Data deletion & export (GDPR)

Erase or export everything OakData holds for a single visitor — analytics events, replay sessions, and replay chunks — over the secret-key API.

These endpoints let you honour GDPR/CCPA data-subject requests programmatically: erase or export everything OakData stores for one visitor in a project. Both are GET/DELETE under https://oakdata.co/api/v1 and scoped to exactly one project.

Authentication

Pass your secret key (oak_sec_…) as a bearer token. Public keys (oak_pub_…) are rejected with 403— they’re browser-side and can only write events. A key resolves to one project, so a request can never touch another project’s data.

auth
bash
curl -X DELETE https://oakdata.co/api/v1/visitors/user_123 \
  -H "Authorization: Bearer oak_sec_xxxxxxxxxxxxxxxxxxxxxxxx"

Delete a visitor’s data

DELETE/api/v1/visitors/{distinctId}

Permanently removes, for the authenticated project: every analytics event, every session-replay recording’s metadata, and all of that recording’s rrweb chunks in object storage. The operation is idempotent — calling it again for an already-erased visitor returns the same shape with zero counts.

Path paramTypeDescription
distinctIdrequiredstringThe visitor’s distinct_id. Events captured before identity resolution are matched on their anonymous_id too, so both pre- and post-identify data are covered.

Irreversible

Deletion is immediate and cannot be undone.

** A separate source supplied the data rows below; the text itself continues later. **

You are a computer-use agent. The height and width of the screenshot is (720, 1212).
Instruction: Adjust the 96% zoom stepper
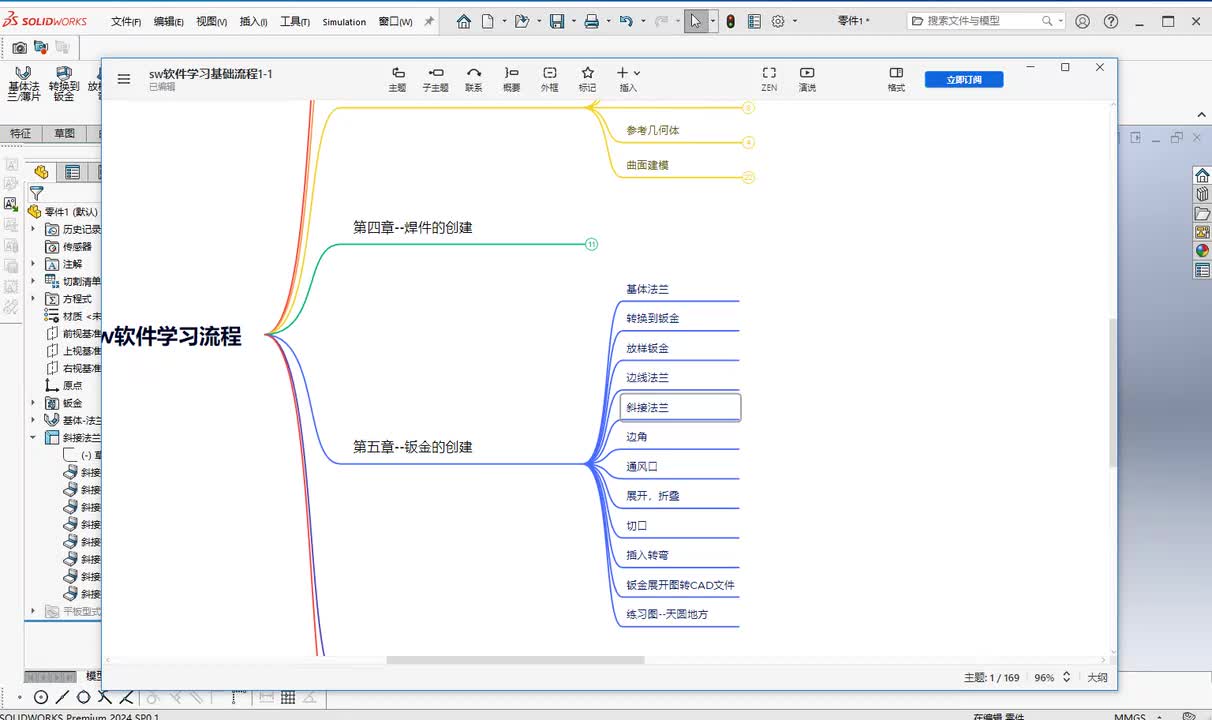(1066, 677)
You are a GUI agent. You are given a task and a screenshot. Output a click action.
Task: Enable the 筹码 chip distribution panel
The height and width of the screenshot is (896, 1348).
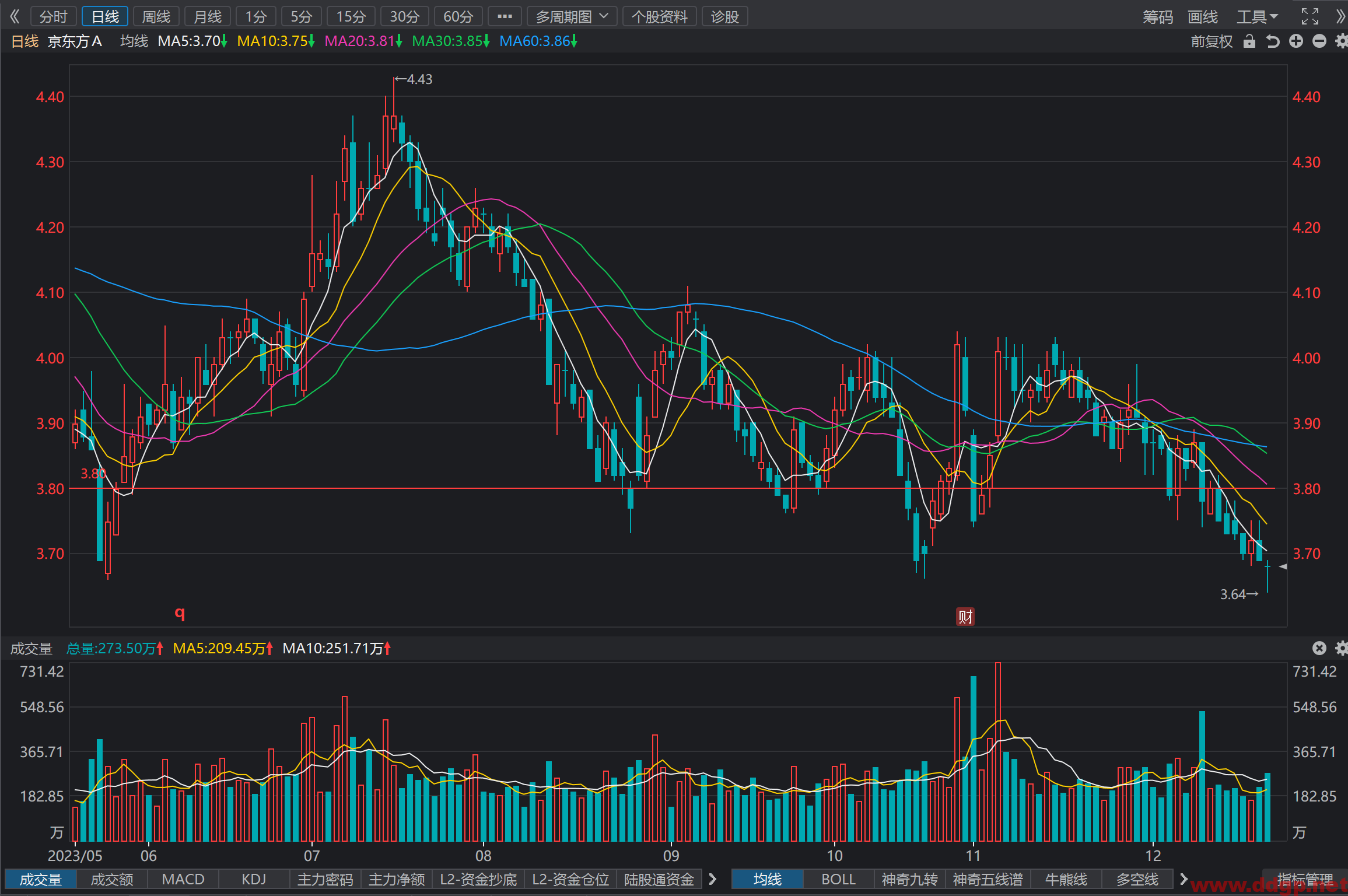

Replay chunks are removed from object storage and analytics rows are hard-deleted — there is no soft-delete or recovery window.

Response:

deletedboolean

Always true on success.

eventsDeletednumber

Analytics event rows removed.

replaySessionsDeletednumber

Replay session metadata rows removed.

replayChunksDeletednumber

rrweb chunk objects removed from storage.

response
json
{
  "deleted": true,
  "distinctId": "user_123",
  "eventsDeleted": 412,
  "replaySessionsDeleted": 3,
  "replayChunksDeleted": 27
}

Export a visitor’s data

GET/api/v1/visitors/{distinctId}/export

Returns a machine-readable JSON document with the raw analytics events and replay session metadata held for the visitor — suitable for fulfilling a data-portability request. Replay chunk blobs themselves are not inlined.

Path paramTypeDescription
distinctIdrequiredstringThe visitor’s distinct_id. Events captured before identity resolution are matched on their anonymous_id too, so both pre- and post-identify data are covered.

Response:

distinctIdstring

The visitor this export is for.

exportedAtstring

ISO timestamp the export was generated.

countsobject

{ events, replaySessions } — totals included in this export.

eventsobject[]

Full analytics event rows, ordered oldest-first by timestamp.

replaySessionsobject[]

Replay session metadata rows.

truncatedboolean

true if the visitor has more than 50,000 events and the export was capped. Rare — contact support for a full archive if you hit this.

export
bash
curl https://oakdata.co/api/v1/visitors/user_123/export \
  -H "Authorization: Bearer oak_sec_xxxxxxxxxxxxxxxxxxxxxxxx" \
  -o user_123.json

Errors

A missing or invalid key returns 401; a public key returns 403. Both endpoints scope strictly to the key’s project.